Open AccessRoles of biomarkers in anti‐MDA5 ‐positive dermatomyositis, associated interstitial lung disease, and rapidly progressive interstitial lung disease
Author(s) -
Li Xiaomeng,
Liu Yongmei,
Cheng Linlin,
Huang Yuan,
Yan Songxin,
Li Haolong,
Zhan Haoting,
Li Yongzhe
Publication year - 2022
Publication title -
journal of clinical laboratory analysis
Language(s) - English
Resource type - Journals
SCImago Journal Rank - 0.536
H-Index - 50
eISSN - 1098-2825
pISSN - 0887-8013
DOI - 10.1002/jcla.24726
Subject(s) - interstitial lung disease , dermatomyositis , mda5 , medicine , biomarker , disease , immunology , pathogenesis , lung , pathology , biology , gene , rna , biochemistry , rna interference
Abstract Background Anti‐melanoma differentiation‐associated gene 5 (MDA5)‐positive dermatomyositis (MDA5 + DM) is significantly associated with interstitial lung disease (ILD), especially rapidly progressive ILD (RPILD) due to poor prognosis, resulting in high mortality rates. However, the pathogenic mechanism of MDA5 + DM‐RPILD is unclear. Although some MDA5 + DM patients have a chronic course of ILD, many do not develop RPILD. Therefore, the related biomarkers for the early diagnosis, disease activity monitoring, and prediction of the outcome of RPILD in MDA5 + DM patients should be identified. Blood‐based biomarkers are minimally invasive and can be easily detected. Methods Recent relative studies related to blood biomarkers in PubMed were reviewed. Results An increasing number of studies have demonstrated that dysregulated expression of blood biomarkers related to ILD such as ferritin, Krebs von den Lungen‐6 (KL‐6), surfactant protein‐D (SP‐D), and cytokines, and some tumor markers in MDA5 + DM may provide information in disease presence, activity, treatment response, and prognosis.

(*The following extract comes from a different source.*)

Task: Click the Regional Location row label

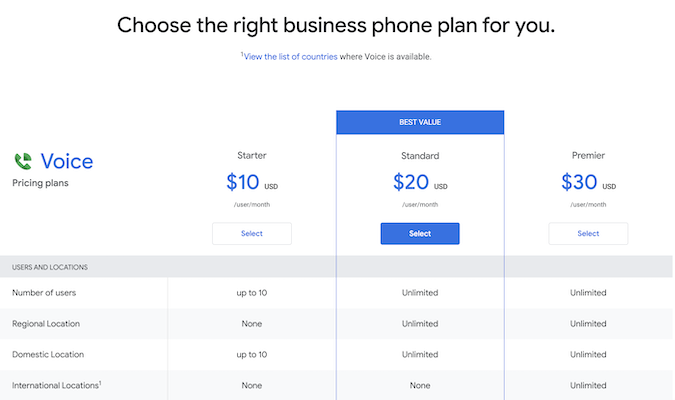Action: click(46, 324)
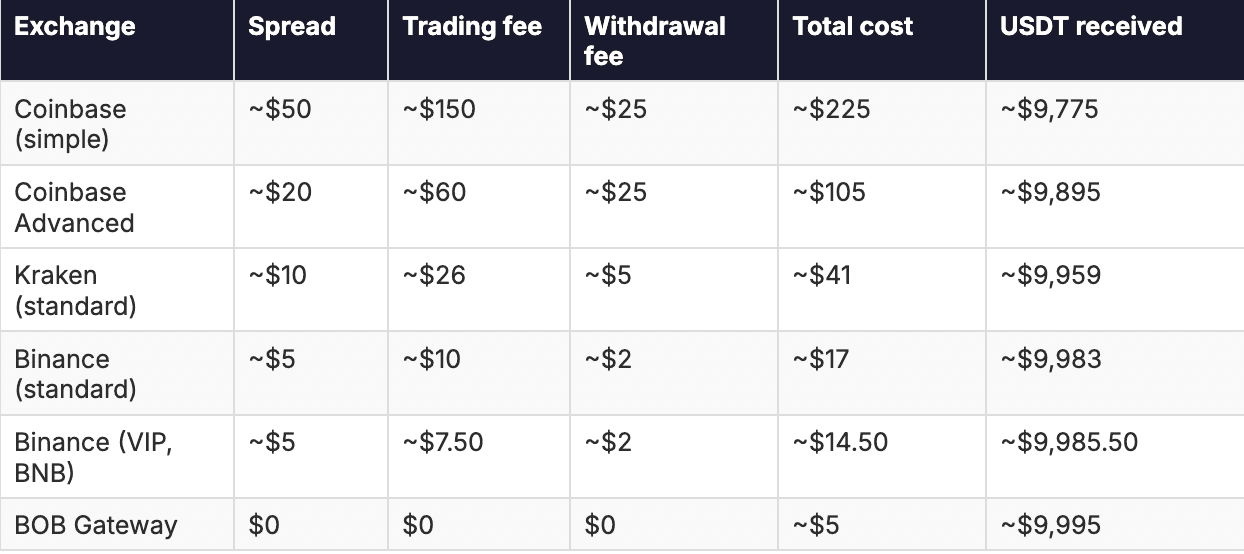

These studies have highlighted the great potentials of blood biomarker values for MDA5 + DM‐ILD and MDA5 + DM‐RPILD. This review provides an overview of recent studies related to blood biomarkers, besides highlighted protein biomarkers, including antibody (anti‐MDA5 IgG subclasses and anti‐Ro52 antibody), genetic (exosomal microRNAs and neutrophil extracellular traps related to cell‐free DNA), and immune cellular biomarkers in MDA5 + DM, MDA5 + DM‐ILD, and MDA5 + DM‐RPILD patients, hopefully elucidating the pathogenesis of MDA5 + DM‐ILD and providing information on the early diagnosis, disease activity monitoring, and prediction of the outcome of the ILD, especially RPILD. Conclusions Therefore, this review may provide insight to guide treatment decisions for MDA5 + DM‐RPILD patients and improve outcomes.